The Senate Permanent Subcommittee on Investigations hearing and 300-page report (plus 200 pages of exhibits) on the London Whale is now being digested by the public and spun by JP Morgan Chase. The bank lost $6.2 billion and survived easily because of its immense size. Will it turn out to be a “tempest in a teapot,” the phrase that CEO Jamie Dimon used in an investor and analyst conference call one week after the press broke the story back in April 2012?
It depends on whether the press, the regulators and the Justice Department keep their eyes on the real reason the episode was important. They must avoid being distracted by the JP Morgan Chase spin machine. Like a cheap nightclub magician, the bank wants everyone to look at the loss. Their spinners want us to agree that, in the context of the vast balance sheet, the whole thing was no big deal.
But the management of the bank did not act as if it were trivial, even before the story broke in the press. That is because the importance of the London Whale was not so much what was lost. It was that the vaunted risk controls of JP Morgan Chase allowed the trades to happen.
The London Chief Investment Office was out of control. Its sole stated mission was to do two things: invest excess deposits (i.e., deposited funds that had not been loaned), many of which are insured by the Federal government in safe securities; and to enter into trades, or “hedges,” that would offset bank risks. It is obvious that the CIO was actually betting, and betting big time, on risky credit default swaps, the same type of instruments that ignited the financial crisis.

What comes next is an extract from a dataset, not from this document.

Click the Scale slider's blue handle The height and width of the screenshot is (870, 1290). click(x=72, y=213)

An investor in JP Morgan Chase would be far more interested in whether the bank’s risk management operation, which had been touted as the world’s best by the bank, all the way up to the CEO, could control its far-flung worldwide operations than in a trading loss. Loss of confidence in the bank’s risk management would not be a “tempest in a teapot.”

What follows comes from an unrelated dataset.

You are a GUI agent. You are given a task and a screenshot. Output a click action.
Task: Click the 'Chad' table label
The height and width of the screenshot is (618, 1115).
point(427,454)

The lengths to which the bank would go to hide this problem are evident in the hearing and report. Senator Carl Levin, in his brilliant questioning of witnesses, exposed a portfolio of bad acts by the bank. One story involves the risk systems used by the bank. Here is what the Subcommittee report lays out.
In its fourth quarter 8K report filed with the SEC, JP Morgan Chase provides a figure for the “Value at Risk” associated with the CIO. Value at Risk, or VaR, is a statistical calculation of what the bank might be expected to lose in one trading day o a portfolio of investments, given historical price movements. The figure that the bank gave for the CIO in the 8K was $64 million.
By January that number was skyrocketing. It climbed to $132 million by the end of the month. The number breached internal limits applicable to CIO in mid-January on its way higher. This was a problem. It was not that the bank could not tolerate the risk as measured, it was that the breach of risk limits would call attention to the fact that JP Morgan Chase’s management had condoned the CIO’s transformation into a risk oriented trading business and then allowed it to run wild.
The bank’s response was to change the apparent facts. Jamie Dimon approved a temporary increase of the CIOs risk limit, turning off the flashing red light occasioned by the breach. But this could not have been a real fix, being temporary after all. Management had to have something else in mind to solve their problems. It turns out that bank employees had been working on a new VaR model for the CIO and they offered up the observation that VaR would be cut by 44% if it were put online. That is to say, the risk would not change, just the apparent risk.
But it would be sensible to test the model by “back checking,” that is to say run it for prior months and compare the results with those generated by the existing VaR model. In addition, no automatic feed of trade data had been created. To run the new VaR model the trades for each day would have to be input by hand every night. On January 26, the new VaR model went live anyway. Sure enough, the VaR figure dropped by 50% instantaneously. Of course, it now is clear that the manual inputs were fouled up and the model had other problems. But the temporary risk limit increase came off and everything looked normal as long as one did not know the facts.
Then, at the end of the first quarter of 2012, JP Morgan Chase filed a new 8K that reported the CIO’s VaR at $67 million, just $3 million more than the prior quarter’s figure. However, the bank did not disclose that the two numbers were not comparable. Investors had no way of knowing that the CIO was within risk limits solely because the bank changed the way that the figure was calculated.
It turns out that the CIO traders decided to double down as they were permitted to do since risk limits were no longer breached. Instead of winding down the obviously risky position, it ballooned from $51 billion in notional amount at the beginning of 2012 to $157 billion when the order finally came to stop trading at the end of March. As a result, the risk management controls now look even more inadequate than they would have had the bank just swallowed the bitter pill in January.
The story here is the incompetence of an organizational function that the bank had trumpeted as the best in the world. That is what the bank feared disclosing. And that is what they never could have reasonably considered to be a “tempest in a teapot.”